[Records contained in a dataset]

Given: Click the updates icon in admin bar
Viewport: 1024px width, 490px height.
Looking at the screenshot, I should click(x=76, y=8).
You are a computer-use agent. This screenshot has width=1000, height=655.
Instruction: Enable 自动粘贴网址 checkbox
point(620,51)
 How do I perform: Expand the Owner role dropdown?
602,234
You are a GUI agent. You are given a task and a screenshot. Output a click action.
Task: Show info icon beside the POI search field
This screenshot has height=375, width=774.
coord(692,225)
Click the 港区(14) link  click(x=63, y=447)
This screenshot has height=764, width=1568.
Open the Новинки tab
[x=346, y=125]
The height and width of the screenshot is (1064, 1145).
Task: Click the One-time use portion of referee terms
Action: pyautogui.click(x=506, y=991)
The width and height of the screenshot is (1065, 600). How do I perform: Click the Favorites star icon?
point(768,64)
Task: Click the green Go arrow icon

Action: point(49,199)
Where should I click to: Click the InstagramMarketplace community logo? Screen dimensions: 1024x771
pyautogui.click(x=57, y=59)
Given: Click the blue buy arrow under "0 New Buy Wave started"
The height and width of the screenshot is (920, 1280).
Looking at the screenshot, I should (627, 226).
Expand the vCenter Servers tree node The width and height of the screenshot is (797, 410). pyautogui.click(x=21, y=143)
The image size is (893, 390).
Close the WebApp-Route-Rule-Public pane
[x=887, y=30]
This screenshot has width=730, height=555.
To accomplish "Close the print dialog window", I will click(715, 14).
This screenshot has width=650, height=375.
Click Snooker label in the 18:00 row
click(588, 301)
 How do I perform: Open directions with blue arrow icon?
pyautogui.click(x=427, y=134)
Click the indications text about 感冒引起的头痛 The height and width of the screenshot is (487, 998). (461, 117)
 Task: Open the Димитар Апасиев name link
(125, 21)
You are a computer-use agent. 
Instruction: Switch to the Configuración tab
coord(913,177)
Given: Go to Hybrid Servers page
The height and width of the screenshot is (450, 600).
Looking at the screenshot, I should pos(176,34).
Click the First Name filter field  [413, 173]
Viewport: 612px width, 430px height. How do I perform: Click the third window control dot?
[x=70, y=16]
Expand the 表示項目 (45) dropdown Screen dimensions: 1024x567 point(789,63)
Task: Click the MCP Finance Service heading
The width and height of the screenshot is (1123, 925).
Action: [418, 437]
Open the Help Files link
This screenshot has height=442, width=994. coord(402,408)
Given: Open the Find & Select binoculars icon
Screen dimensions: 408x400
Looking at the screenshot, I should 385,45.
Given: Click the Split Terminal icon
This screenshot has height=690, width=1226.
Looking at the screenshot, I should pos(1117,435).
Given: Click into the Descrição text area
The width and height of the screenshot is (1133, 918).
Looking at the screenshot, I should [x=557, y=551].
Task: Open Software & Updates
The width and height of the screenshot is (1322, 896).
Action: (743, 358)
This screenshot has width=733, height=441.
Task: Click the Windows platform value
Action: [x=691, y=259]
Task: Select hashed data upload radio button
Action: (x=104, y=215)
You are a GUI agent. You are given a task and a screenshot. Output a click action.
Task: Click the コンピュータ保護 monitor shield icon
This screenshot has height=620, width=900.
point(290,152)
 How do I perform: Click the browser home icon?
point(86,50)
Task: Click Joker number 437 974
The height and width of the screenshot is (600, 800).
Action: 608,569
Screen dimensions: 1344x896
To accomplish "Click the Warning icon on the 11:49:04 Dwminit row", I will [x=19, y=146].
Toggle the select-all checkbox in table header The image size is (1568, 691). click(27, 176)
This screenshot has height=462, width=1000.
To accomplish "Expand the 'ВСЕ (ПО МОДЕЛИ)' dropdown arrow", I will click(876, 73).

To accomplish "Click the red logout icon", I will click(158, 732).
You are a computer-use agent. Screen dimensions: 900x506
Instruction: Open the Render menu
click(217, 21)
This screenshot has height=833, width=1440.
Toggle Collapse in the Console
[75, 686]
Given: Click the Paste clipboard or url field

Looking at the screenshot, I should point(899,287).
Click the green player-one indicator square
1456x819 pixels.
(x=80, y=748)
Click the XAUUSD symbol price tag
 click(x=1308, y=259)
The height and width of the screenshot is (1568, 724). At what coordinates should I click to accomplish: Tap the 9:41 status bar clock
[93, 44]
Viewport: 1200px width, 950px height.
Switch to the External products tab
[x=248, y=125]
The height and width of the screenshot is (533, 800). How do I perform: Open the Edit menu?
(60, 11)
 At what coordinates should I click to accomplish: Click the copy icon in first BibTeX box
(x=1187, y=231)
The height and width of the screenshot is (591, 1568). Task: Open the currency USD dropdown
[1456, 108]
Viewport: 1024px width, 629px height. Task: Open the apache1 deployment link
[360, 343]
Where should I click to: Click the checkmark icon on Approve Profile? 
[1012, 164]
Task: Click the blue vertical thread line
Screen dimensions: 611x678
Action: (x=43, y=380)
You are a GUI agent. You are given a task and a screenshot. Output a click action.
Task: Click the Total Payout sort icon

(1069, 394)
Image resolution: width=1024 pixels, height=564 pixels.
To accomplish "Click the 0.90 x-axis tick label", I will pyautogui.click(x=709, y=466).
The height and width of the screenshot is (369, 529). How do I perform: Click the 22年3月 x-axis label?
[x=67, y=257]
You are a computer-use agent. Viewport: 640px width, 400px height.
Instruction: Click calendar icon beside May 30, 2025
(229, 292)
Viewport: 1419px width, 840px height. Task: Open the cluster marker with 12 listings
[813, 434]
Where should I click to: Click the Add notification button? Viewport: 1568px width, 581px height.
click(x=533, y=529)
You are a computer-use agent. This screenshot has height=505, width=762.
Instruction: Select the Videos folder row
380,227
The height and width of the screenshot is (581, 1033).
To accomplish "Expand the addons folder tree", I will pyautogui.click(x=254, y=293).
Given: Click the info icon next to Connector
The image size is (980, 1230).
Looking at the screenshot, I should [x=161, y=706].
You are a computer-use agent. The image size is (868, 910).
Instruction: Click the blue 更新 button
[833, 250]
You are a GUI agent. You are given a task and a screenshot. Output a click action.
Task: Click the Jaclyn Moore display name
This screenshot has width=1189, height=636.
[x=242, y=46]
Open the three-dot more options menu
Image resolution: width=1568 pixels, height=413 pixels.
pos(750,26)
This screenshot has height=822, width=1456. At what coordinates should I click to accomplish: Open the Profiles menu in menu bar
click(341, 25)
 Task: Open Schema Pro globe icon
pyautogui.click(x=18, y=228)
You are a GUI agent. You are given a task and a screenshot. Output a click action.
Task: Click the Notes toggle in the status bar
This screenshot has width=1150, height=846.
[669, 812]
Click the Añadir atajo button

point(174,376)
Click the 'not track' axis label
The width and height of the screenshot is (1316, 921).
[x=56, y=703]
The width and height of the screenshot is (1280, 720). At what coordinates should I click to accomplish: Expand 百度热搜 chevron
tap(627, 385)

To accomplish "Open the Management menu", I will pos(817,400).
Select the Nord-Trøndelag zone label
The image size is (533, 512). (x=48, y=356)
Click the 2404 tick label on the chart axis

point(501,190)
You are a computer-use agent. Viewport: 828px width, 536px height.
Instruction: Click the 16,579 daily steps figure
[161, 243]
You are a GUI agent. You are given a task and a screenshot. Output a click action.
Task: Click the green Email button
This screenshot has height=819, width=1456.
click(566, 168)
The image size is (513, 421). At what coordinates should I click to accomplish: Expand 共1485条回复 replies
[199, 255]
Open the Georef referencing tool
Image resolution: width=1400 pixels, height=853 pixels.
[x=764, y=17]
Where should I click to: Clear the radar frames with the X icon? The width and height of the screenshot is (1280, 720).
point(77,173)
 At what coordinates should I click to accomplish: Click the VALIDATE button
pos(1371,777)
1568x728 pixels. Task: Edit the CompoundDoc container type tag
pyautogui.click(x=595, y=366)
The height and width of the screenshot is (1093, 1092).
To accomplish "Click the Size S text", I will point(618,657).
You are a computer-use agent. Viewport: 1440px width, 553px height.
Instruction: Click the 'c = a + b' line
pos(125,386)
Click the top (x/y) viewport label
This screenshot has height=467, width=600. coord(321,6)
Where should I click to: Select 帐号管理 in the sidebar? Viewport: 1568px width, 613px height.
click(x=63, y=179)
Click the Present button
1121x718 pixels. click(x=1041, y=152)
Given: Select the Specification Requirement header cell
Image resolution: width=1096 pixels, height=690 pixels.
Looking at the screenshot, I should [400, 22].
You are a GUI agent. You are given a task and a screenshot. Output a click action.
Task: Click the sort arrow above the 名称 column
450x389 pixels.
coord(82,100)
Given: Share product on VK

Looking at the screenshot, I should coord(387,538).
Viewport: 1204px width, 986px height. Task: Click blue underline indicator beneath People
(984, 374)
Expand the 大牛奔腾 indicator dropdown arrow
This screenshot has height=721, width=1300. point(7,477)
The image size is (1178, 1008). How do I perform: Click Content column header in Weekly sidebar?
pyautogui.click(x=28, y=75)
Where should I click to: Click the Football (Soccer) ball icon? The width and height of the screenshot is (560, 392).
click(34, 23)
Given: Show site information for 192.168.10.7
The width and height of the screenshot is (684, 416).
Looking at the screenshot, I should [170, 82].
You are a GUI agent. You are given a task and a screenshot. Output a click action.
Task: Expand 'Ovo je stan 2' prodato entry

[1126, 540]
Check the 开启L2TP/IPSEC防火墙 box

> How to complete this task
Filter the entries above and return only the lines holding "Servers".

> Output of the task
Expand the vCenter Servers tree node The width and height of the screenshot is (797, 410). pyautogui.click(x=21, y=143)
Given: Go to Hybrid Servers page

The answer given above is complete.